The experience of envy is really, really important to understand.
If you envy somebody being popular, are you going to work to learn how to be more popular?
If you envy somebody who's got a lot of money, are you going to work to try and make a lot of money?
These are questions.
Or are you going to say resentment combined, what Nietzsche would call resentment, right?
Resentment combined with your envy to the point where you say, well...
That guy's got all this money.
I bet you he took it from me.
I bet you it's my money somehow.
And so I want the government to take that person's money and give it to me.
That would be, I guess, I'm sorry to use the slightly negative voice.
I don't want to sound too hostile to our selected people, but the experience of envy also is triggered through the ACC. So liberals have a larger envy center in the brain, and what do they continually do when they're running for office, or they're writing, or they're sleeping, or they're breathing?
What they do is they engage in this class warfare.
Ah, the rich!
We're going to go and tax the rich and give you money.
Well, that would only appeal to people who don't think they can become rich.
Right?
I mean...
That's clear, right?
So the despair, the depression, the hopelessness that goes along with envy appeals to this biological reality that liberals have a larger envy center in the brain.
Envy is also associated, interestingly enough, with a willingness to break rules.
So think of on the left...
Oh boy, that could be a whole show in itself.
I'll just touch on a few.
Think of on the left the degree to which liberals set up rules And break them simply by breathing, it seems, right?
So it's like, let's have Obamacare, except for these Congress people and all their friends.
So there are always these exceptions that are set up.
Insider trading is really bad, but we're going to exempt Congress from it, right?
And this kind of stuff generally comes from the left.
The right likes stable rules with unequal outcomes, right?
So on the right, when they're playing chess, They don't want the rules to change and they're willing to accept that some people are going to be great at chess and some people are going to not be great at chess.
Unequal outcome, equal rules.
On the left, it's equal outcomes which require unequal rules, right?
You get two moves for every one move because that person's better.
We're going to tax moves from the good chess players and give them to you.
You understand this is the way that it works.
Oddly enough, it doesn't work.
Marxism doesn't work when it's M-A-R-L. It's CKS, right?
When we don't say, well, all of these smart kids who worked hard and studied, they all got A's, whereas the kids who didn't got D's.

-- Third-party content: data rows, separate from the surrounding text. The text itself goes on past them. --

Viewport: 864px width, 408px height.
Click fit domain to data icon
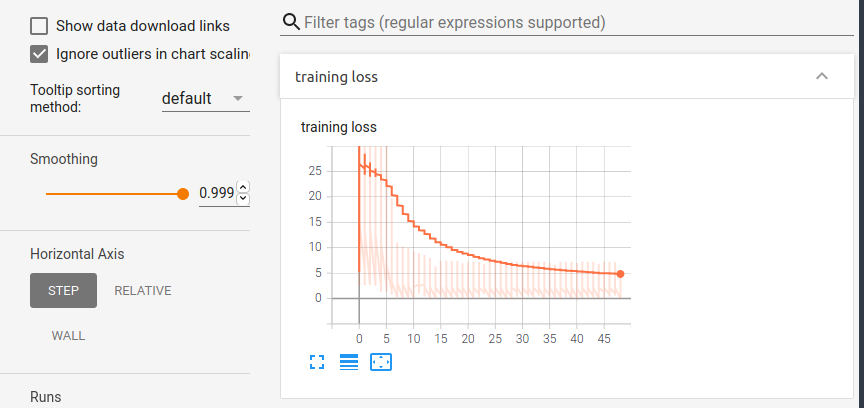pyautogui.click(x=381, y=362)
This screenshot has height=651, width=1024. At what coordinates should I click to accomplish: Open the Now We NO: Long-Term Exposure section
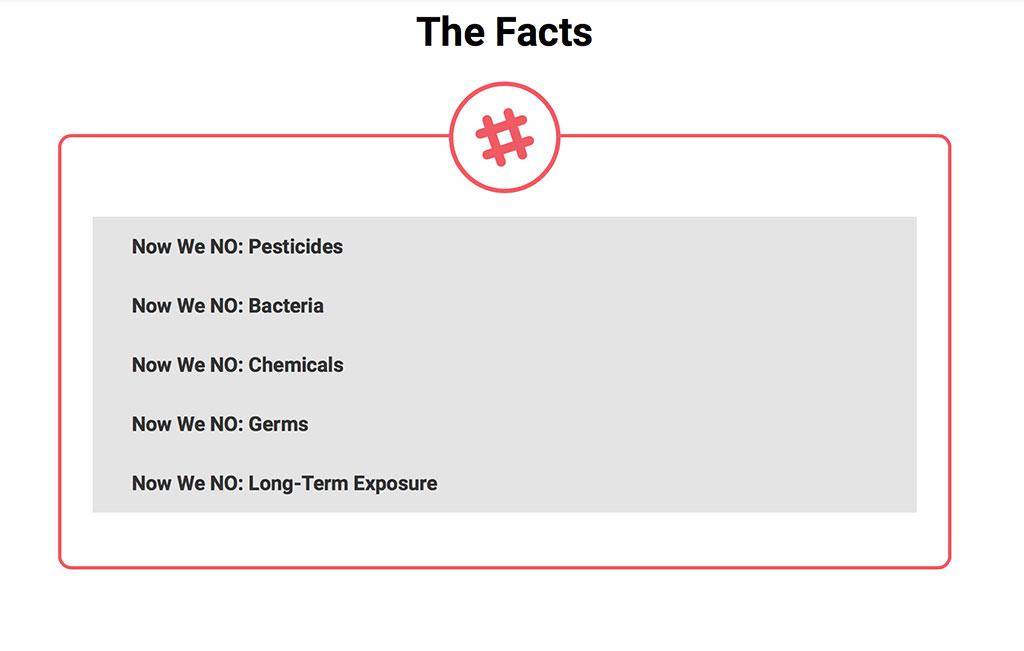tap(505, 483)
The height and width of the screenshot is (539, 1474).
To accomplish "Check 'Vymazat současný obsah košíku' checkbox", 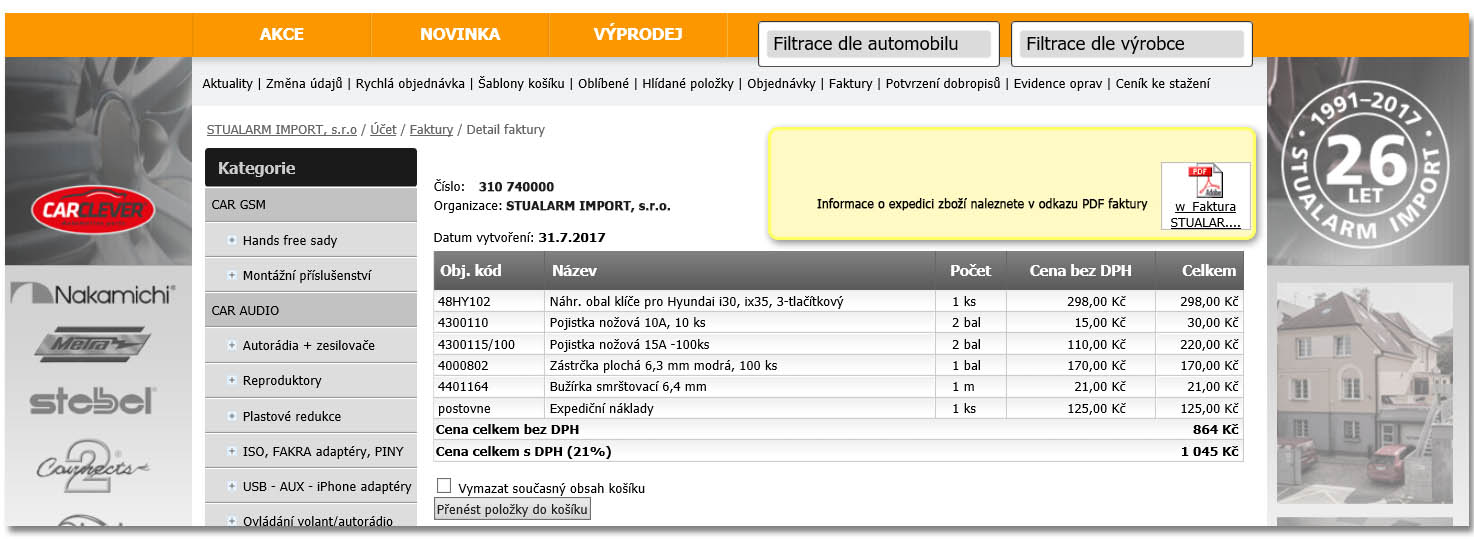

So we're going to take some of the A's, everyone's going to get a C +, right?
We don't do it that way.
But there's reasons for that, which we can talk about another time.
So envy is associated with a willingness to break rules.

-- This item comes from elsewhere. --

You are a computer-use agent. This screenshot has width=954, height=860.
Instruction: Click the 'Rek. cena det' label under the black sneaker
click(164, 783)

A feeling of being outside the main social group, and thus there's a diminished or adverse loyalty to the main social group.
And that's the avoidance of direct competition, right?
So an avoidance of competition is key to our selected species, right?
I mean, the rabbits, they don't compete with each other for food.
It's like if you're a rabbit and Bob, your friend, rabbit is eating some piece of grass you want, step over to the right and eat the next piece of grass.
So you don't compete.
You don't compete with the wolves.
You don't compete with each other.
You avoid competition because competition can produce conflict which can injure you for which there is no point because you can't fight the wolf and there's no point fighting over grass.
So this avoidance of competition is really, really important.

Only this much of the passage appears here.